Freddie Fox

Personal information
- Full name: Frederick Samuel Fox
- Date of birth: 22 November 1898
- Place of birth: Highworth, England
- Date of death: 15 May 1968 (aged 69)
- Place of death: High Wycombe, England
- Height: 5 ft 11 in (1.80 m)
- Position(s): Goalkeeper

Youth career
- Swindon Town

Senior career*
- Years: Team / Apps / (Gls)
- Abertillery
- 1921–1922: Preston North End / 3 / (0)
- 1922–1925: Gillingham / 106 / (0)
- 1925–1927: Millwall / 28 / (0)
- 1927–1928: Halifax Town / 13 / (0)
- 1928–1931: Brentford / 74 / (0)
- Truro City

International career
- 1925: England / 1 / (0)

= Freddie Fox (footballer) =

English footballer

Frederick Samuel Fox (22 November 1898 – 15 May 1968) was an English football goalkeeper.

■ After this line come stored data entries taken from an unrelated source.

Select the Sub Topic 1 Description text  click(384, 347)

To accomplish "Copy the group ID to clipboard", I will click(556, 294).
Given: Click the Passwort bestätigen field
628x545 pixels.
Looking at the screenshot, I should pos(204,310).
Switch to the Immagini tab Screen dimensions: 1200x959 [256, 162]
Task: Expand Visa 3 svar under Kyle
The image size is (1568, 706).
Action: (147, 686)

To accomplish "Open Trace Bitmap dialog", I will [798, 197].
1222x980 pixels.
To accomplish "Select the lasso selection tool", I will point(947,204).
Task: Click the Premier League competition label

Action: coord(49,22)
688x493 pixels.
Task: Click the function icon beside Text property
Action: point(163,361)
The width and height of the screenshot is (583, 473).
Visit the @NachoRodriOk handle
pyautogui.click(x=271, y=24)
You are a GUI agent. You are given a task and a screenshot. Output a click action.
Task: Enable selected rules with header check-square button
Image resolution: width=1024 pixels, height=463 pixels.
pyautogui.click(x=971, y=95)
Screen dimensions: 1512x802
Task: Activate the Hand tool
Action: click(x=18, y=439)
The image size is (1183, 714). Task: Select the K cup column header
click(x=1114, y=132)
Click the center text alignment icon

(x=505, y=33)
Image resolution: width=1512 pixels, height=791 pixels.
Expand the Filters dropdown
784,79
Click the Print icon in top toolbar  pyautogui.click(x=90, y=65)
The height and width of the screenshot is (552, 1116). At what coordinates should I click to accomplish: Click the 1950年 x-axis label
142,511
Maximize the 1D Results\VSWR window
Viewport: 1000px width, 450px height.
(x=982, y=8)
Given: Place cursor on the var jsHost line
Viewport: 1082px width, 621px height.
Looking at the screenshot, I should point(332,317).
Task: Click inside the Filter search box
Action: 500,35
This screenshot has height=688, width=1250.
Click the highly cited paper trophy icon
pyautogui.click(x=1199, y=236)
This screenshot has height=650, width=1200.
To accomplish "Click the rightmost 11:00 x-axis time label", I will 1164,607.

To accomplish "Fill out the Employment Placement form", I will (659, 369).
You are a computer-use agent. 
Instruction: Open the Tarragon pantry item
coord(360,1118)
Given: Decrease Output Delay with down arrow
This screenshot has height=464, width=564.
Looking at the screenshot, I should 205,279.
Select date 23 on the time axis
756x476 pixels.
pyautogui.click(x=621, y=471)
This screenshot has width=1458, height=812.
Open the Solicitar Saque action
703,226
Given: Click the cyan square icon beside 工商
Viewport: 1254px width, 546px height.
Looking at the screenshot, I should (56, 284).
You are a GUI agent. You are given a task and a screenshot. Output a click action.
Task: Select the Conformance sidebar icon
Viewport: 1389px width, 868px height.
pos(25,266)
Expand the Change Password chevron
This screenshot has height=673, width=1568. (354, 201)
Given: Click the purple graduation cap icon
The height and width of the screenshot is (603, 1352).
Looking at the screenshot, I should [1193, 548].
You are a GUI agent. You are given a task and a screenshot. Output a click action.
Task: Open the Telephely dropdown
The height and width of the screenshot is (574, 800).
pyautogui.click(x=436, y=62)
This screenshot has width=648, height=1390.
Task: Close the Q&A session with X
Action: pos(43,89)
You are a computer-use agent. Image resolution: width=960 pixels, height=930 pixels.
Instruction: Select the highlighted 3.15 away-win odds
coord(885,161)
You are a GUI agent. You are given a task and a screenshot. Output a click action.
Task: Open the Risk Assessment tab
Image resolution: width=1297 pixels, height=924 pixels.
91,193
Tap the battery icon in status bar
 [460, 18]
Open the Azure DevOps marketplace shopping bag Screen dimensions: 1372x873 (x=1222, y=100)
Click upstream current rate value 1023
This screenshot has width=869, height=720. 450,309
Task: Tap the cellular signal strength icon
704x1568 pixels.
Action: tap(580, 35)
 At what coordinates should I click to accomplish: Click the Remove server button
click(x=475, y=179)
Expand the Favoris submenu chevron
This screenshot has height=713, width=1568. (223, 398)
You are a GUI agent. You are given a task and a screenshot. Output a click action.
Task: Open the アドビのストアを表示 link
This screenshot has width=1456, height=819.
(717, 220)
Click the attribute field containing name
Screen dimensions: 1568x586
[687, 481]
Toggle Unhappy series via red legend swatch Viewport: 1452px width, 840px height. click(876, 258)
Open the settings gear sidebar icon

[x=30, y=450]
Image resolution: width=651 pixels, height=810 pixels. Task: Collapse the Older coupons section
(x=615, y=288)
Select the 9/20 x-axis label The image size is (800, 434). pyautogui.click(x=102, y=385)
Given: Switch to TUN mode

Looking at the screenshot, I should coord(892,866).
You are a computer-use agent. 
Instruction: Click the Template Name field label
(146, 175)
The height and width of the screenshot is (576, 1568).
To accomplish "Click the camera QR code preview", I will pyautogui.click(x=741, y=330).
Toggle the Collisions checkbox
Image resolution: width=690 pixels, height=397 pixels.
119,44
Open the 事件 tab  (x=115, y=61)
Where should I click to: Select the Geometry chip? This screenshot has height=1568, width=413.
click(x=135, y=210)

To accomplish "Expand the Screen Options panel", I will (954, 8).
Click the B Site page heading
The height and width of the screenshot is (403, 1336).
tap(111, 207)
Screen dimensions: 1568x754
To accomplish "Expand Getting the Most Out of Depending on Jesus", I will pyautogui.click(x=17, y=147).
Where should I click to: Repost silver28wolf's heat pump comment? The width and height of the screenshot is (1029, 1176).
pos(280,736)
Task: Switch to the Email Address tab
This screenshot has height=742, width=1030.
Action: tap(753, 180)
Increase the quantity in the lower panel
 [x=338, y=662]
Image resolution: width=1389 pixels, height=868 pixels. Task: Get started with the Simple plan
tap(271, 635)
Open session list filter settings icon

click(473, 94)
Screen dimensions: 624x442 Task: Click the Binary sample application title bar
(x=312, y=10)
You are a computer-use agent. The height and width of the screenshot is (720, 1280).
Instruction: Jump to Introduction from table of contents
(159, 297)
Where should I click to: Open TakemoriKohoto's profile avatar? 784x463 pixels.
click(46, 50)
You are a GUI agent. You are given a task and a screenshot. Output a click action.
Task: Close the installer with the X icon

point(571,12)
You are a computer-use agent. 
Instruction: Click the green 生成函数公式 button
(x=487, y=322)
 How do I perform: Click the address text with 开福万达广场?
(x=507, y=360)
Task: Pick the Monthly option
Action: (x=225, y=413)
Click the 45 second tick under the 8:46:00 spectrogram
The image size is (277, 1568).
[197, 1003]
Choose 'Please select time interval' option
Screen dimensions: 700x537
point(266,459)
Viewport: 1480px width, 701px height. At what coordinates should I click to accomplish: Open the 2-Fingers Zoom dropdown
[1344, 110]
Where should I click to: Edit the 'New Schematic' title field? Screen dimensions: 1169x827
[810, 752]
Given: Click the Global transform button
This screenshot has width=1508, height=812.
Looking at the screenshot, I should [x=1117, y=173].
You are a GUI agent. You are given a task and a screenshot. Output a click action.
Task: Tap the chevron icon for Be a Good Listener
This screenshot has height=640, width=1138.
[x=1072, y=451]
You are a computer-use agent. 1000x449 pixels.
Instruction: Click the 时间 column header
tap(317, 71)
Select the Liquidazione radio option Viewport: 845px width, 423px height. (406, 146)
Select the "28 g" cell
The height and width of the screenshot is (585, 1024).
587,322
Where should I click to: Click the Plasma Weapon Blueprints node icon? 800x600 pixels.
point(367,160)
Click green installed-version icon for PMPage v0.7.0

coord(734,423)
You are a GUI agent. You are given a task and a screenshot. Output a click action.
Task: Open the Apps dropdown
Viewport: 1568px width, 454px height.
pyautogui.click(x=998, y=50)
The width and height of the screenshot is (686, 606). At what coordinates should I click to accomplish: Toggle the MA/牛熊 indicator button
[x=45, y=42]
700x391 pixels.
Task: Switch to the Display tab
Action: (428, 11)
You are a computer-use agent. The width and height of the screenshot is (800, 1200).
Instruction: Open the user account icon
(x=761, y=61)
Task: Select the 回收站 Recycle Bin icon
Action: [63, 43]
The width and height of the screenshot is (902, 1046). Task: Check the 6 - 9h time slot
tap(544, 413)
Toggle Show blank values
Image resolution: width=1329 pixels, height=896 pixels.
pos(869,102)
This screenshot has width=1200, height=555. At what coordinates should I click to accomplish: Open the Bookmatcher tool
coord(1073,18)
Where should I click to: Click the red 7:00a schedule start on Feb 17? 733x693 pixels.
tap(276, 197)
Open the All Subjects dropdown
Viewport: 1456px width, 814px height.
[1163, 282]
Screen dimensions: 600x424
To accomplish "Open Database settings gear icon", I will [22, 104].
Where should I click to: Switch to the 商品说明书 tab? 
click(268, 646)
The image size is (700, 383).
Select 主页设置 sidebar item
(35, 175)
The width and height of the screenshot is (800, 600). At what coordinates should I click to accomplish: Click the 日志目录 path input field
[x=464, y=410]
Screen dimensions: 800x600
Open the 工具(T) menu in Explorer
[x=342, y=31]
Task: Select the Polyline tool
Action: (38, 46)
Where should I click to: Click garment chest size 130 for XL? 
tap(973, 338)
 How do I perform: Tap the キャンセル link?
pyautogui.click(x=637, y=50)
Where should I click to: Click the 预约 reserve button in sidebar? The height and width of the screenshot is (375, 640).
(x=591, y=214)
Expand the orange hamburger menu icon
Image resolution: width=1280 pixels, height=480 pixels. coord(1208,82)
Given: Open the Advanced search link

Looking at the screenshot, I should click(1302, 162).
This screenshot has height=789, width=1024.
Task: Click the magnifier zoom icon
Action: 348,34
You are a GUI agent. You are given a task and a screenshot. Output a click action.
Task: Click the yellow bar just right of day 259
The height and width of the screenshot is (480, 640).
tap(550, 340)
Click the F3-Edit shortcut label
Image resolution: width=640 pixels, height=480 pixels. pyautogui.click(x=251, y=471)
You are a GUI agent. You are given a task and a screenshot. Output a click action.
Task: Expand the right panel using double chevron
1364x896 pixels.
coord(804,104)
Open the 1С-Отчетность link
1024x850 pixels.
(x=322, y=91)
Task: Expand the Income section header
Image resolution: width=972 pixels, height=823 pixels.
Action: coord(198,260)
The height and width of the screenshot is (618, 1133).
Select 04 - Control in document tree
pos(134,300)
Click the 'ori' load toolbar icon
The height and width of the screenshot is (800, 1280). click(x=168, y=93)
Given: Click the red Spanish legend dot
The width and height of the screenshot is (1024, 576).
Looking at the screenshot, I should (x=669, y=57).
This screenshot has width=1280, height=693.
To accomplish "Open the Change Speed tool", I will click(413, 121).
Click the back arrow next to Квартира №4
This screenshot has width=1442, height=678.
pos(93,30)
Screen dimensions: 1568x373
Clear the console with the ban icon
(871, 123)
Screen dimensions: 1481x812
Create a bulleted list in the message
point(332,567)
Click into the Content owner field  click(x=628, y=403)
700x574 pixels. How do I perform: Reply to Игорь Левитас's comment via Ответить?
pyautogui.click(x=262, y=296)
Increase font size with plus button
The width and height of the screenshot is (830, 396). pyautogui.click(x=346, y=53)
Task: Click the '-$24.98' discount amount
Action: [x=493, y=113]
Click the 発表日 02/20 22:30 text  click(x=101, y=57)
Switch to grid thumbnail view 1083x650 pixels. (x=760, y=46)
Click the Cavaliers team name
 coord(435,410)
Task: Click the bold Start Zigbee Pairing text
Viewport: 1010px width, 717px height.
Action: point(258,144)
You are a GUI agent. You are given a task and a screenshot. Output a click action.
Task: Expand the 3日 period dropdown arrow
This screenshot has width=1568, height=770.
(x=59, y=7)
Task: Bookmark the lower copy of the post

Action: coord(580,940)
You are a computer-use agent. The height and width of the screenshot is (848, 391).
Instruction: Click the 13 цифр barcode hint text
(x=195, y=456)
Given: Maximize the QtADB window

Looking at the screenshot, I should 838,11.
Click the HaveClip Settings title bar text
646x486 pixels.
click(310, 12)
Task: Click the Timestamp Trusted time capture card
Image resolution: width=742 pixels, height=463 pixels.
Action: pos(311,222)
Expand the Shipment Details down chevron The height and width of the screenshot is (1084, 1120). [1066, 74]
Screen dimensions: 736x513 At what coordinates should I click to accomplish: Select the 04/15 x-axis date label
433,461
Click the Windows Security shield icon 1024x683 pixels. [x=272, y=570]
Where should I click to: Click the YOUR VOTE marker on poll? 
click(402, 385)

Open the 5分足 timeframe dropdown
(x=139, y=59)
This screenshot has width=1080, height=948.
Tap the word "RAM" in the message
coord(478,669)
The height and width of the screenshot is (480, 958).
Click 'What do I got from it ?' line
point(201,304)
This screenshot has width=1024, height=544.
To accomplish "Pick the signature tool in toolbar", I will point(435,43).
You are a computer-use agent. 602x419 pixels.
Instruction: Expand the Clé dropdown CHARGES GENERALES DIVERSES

He played for several clubs, including Gillingham (where he played over 100 Football League matches) and Brentford during the 1920s and 1930s, and also gained one cap for England.

In 1925 he played for England against France. He was injured and had to withdraw from the game after France's second goal on 75 minutes, but England, finishing the match with nine men, hung on to win 3–2.

Later in life, Fox served as a director at hometown club Swindon Town.